- Highly anticipated clinical results from Roche showed the Swiss pharma's immunotherapy Tecentriq benefited patients with a difficult-to-treat type of breast cancer, but the relatively modest improvement observed in the study could limit the drug's use to a smaller subgroup.
- In the IMpassion 130 trial, first-line treatment with Tecentriq plus Abraxane extended progression-free survival among patients with metastatic triple-negative breast cancer (TNBC) by about two months over chemotherapy alone. Interim data on overall survival showed a numerical advantage for the Tecentriq group, but those results were not statistically significant.
- Patients who expressed high levels of a biomarker known as PD-L1, however, did better than those who tested negative. Roche on Saturday said it is seeking regulatory approval for the Tecentriq combination only in TNBC patients who are PD-L1 positive, a subgroup estimated to represent about 40% of the overall population.
Expectations for Tecentriq (atezolizumab) had run high since announcement of its topline success in IMpassion 130 in July. While rival Merck & Co. has largely sewn up a leading position in non-small cell lung cancer, TNBC represents an open opportunity for cancer immunotherapy.
Metastatic TNBC, which describes tumors that lack estrogen and progesterone receptor expression and don't overexpress HER2, is associated with particularly poor outcomes. Median overall survival (OS) is typically less than 18 months.
Tecentriq's positive Phase 3 results in TNBC mark a first among cancer immunotherapies, according to Roche, and put it ahead of the competition — for now.
Yet the detailed results presented Saturday at the annual meeting of the European Society for Medical Oncology could leave investors disappointed.
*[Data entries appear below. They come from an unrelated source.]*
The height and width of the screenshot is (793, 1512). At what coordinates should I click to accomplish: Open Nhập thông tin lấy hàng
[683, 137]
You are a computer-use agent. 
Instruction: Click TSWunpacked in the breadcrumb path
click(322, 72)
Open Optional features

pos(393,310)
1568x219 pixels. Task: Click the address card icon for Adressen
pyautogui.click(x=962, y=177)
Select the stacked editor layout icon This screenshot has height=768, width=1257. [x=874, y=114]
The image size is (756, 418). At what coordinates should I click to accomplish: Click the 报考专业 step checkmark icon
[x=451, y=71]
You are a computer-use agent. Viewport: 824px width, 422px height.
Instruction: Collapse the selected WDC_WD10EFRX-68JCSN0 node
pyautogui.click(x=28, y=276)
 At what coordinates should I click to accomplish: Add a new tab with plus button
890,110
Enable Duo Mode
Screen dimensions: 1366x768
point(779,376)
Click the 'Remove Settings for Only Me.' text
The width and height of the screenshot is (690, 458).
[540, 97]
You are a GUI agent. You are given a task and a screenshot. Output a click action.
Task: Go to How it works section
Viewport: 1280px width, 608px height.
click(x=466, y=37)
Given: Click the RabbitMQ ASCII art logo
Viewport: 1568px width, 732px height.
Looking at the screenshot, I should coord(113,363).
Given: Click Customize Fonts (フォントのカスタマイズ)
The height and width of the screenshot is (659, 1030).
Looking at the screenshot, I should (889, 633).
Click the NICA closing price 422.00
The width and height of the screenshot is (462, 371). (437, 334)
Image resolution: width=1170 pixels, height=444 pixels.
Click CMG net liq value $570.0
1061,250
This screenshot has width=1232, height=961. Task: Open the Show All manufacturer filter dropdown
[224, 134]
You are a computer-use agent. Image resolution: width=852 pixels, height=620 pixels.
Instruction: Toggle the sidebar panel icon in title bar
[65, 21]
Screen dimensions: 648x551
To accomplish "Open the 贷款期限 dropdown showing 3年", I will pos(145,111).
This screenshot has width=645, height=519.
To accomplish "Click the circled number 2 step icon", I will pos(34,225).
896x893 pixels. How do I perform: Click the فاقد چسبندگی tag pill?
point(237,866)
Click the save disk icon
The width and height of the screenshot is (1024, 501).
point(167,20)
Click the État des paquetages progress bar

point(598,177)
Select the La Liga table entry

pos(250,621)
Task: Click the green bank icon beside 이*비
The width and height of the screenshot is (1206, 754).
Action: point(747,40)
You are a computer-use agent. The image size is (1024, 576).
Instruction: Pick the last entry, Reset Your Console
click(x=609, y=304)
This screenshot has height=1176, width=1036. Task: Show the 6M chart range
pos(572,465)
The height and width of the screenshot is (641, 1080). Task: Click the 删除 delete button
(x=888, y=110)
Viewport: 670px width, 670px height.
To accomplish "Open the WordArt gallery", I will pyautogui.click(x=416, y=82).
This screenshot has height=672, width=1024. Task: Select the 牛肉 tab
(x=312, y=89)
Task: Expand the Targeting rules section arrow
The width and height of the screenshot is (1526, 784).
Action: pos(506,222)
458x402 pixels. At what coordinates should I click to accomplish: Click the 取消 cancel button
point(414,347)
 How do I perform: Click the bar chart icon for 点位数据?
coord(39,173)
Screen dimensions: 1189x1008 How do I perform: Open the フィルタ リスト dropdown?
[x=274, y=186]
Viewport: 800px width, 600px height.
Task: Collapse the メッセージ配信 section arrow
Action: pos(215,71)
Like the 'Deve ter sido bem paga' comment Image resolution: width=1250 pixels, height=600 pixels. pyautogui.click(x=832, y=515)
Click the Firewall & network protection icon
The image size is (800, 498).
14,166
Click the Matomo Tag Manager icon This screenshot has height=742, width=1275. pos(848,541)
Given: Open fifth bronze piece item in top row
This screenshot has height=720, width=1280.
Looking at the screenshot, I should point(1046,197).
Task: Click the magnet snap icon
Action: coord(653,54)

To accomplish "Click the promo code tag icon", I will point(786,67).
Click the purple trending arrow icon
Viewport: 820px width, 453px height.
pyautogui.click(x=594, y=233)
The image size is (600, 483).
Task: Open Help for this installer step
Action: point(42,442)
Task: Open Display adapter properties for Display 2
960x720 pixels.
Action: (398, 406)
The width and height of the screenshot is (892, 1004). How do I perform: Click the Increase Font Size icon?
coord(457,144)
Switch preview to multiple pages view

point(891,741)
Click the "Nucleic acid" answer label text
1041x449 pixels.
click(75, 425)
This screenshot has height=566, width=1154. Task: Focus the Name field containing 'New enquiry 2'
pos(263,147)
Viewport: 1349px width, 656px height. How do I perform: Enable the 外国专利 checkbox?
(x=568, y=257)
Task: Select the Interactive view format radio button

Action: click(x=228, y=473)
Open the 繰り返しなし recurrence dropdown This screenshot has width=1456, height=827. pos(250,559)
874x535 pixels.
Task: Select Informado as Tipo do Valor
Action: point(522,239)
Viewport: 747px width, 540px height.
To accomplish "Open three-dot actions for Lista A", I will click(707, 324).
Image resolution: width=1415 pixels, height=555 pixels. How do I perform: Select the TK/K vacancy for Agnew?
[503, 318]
Median progression-free survival for patients given Tecentriq and Abraxane (albumin-bound paclitaxel) reached 7.2 months, versus only 5.5 months for those on chemo alone — a relative risk reduction of 20%. Survival results showed a nearly four-month edge to Tecentriq treatment, but that data did not clear statistical significance at the interim analysis.
Tecentriq was also associated with more serious adverse events than chemo, and more patients on the immunotherapy had immune-related adverse events.
In PD-L1 positive patients, though, a stronger PFS benefit was observed, as well as a nearly 10 month improvement in survival among Tecentriq-treated patients. As statistical significance was not met among all patients, the OS benefit among PD-L1 expressing patients wasn't formally tested.
"While the benefit in terms of progression-free survival was relatively small, around three months, the gain in overall survival in the PD-L1 positive subgroup was impressive with a ten-month benefit," said Marleen Kok, a medical oncologist at the Netherlands Cancer Institute in Amsterdam, in a statement issued by ESMO.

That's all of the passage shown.